Pixel coordinate grounding data:

________________________________________

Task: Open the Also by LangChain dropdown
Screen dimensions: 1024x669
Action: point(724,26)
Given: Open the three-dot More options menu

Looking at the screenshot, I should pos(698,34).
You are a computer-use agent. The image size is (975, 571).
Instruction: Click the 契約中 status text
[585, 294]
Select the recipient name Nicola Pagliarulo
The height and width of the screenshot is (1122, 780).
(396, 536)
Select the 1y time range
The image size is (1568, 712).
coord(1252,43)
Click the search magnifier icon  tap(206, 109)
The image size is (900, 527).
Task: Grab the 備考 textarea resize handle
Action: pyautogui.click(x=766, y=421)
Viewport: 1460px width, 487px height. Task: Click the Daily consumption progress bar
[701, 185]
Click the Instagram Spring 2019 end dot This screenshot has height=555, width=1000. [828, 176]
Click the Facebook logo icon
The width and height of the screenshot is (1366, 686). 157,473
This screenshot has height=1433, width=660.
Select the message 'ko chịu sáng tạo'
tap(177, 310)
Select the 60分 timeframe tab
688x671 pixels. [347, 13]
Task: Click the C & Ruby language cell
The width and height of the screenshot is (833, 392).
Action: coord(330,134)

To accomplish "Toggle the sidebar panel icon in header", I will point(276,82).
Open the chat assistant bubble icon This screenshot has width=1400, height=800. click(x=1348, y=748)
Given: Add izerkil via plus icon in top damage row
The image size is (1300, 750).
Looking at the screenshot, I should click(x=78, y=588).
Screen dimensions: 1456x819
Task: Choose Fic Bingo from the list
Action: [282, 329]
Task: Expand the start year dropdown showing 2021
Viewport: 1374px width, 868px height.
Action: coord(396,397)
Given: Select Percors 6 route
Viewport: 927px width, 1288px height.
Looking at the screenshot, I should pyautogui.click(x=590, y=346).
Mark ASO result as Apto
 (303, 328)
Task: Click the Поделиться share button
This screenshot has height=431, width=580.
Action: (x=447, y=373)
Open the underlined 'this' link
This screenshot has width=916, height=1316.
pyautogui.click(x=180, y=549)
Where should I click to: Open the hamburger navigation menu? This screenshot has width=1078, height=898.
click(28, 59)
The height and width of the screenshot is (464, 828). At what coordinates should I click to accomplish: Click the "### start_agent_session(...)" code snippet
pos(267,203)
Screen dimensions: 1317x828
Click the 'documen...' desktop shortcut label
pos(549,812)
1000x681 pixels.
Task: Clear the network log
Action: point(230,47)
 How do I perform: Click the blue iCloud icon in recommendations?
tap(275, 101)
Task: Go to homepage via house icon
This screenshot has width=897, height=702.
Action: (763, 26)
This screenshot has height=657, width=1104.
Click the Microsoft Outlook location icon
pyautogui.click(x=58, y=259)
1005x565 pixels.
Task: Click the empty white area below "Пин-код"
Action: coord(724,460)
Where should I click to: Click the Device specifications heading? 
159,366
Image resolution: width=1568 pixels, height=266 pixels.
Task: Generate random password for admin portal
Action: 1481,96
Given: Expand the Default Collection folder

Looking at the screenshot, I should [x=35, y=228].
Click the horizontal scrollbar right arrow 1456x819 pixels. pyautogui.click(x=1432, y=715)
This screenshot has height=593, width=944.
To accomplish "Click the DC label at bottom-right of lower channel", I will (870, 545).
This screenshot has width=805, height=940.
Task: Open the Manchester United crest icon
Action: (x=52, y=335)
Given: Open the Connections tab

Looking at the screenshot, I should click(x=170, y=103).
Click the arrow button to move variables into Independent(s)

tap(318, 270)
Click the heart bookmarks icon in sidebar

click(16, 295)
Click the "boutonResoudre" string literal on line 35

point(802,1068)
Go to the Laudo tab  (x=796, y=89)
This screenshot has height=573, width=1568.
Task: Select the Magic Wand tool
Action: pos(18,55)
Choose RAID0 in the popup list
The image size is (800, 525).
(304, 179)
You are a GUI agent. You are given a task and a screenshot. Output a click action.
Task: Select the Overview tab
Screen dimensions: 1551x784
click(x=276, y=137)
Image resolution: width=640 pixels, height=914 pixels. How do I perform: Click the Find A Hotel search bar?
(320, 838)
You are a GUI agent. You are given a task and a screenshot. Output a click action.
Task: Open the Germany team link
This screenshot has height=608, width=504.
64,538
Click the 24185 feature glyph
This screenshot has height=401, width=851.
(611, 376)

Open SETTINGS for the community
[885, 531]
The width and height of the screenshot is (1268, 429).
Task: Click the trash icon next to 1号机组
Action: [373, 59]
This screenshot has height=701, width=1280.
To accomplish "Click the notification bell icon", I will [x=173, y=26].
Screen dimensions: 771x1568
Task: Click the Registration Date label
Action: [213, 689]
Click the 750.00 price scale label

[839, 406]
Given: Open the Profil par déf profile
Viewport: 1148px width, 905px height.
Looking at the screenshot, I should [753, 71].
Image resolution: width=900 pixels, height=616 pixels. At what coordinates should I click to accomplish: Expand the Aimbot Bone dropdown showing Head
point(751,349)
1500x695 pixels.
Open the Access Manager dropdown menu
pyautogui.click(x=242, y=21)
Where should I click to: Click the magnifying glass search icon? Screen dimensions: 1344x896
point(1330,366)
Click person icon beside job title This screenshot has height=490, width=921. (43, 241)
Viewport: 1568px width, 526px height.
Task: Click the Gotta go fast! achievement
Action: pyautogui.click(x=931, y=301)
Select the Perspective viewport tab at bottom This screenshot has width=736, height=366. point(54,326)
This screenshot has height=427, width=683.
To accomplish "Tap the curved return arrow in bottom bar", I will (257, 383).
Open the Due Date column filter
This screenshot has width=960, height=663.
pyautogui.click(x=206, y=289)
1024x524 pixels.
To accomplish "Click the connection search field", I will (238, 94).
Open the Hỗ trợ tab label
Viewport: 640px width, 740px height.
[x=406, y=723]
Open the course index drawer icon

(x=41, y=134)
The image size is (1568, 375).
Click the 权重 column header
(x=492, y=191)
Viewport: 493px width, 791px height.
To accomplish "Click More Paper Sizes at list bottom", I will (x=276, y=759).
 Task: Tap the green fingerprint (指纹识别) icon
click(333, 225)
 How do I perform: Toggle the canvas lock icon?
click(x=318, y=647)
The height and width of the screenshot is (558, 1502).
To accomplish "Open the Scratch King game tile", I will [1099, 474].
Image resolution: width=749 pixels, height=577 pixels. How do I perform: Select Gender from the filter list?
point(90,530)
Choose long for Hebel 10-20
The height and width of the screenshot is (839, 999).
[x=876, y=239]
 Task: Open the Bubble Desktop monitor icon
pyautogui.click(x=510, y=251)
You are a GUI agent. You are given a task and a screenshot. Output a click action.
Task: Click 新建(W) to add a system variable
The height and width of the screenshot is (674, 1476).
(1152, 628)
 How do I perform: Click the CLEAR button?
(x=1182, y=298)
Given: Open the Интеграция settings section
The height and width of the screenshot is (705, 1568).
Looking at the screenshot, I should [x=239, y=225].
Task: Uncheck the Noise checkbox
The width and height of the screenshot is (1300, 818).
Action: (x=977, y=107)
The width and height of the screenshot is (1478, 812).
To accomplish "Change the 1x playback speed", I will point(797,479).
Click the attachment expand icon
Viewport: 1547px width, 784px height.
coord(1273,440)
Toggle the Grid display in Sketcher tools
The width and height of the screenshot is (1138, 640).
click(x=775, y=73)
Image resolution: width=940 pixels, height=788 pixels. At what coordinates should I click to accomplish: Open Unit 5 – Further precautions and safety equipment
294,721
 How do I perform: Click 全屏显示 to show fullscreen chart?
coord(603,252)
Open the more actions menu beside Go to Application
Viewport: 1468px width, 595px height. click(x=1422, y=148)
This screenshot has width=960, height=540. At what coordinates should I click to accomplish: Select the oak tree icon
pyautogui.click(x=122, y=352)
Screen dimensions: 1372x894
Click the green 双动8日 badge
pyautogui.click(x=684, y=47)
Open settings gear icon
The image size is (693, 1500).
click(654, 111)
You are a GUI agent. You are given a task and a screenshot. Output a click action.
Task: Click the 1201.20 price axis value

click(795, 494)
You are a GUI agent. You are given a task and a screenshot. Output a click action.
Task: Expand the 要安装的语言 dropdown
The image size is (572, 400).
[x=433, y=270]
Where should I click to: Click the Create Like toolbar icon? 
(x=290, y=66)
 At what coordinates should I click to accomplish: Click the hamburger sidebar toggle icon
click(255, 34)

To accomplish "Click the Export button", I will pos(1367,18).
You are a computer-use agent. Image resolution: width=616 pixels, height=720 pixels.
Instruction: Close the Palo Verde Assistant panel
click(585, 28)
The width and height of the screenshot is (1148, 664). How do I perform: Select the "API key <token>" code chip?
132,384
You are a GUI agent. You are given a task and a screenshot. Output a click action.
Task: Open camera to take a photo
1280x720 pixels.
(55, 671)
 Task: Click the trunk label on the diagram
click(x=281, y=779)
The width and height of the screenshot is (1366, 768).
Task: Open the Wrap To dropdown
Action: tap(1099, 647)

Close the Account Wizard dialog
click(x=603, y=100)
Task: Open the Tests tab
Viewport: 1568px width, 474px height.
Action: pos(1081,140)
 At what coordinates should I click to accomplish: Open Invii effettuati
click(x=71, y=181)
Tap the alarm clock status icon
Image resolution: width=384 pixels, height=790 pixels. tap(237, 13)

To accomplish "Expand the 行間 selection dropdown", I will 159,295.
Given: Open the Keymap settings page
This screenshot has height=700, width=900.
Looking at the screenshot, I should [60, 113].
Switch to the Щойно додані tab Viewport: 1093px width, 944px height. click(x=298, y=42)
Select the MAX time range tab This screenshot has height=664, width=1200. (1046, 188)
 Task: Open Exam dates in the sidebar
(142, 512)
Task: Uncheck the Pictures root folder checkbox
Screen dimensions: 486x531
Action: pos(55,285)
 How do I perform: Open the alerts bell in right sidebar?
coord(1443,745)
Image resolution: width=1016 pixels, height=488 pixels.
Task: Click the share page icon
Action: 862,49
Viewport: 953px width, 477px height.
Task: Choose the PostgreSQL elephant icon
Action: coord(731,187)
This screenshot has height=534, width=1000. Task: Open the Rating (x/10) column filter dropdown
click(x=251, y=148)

________________________________________

## Assignment
Copy the entries above exactly, but only from the line holding "Click person icon" through the line holding "1024x524 pixels.", both included.

## Response for this exercise
Click person icon beside job title This screenshot has height=490, width=921. (43, 241)
Viewport: 1568px width, 526px height.
Task: Click the Gotta go fast! achievement
Action: pyautogui.click(x=931, y=301)
Select the Perspective viewport tab at bottom This screenshot has width=736, height=366. point(54,326)
This screenshot has height=427, width=683.
To accomplish "Tap the curved return arrow in bottom bar", I will (257, 383).
Open the Due Date column filter
This screenshot has width=960, height=663.
pyautogui.click(x=206, y=289)
1024x524 pixels.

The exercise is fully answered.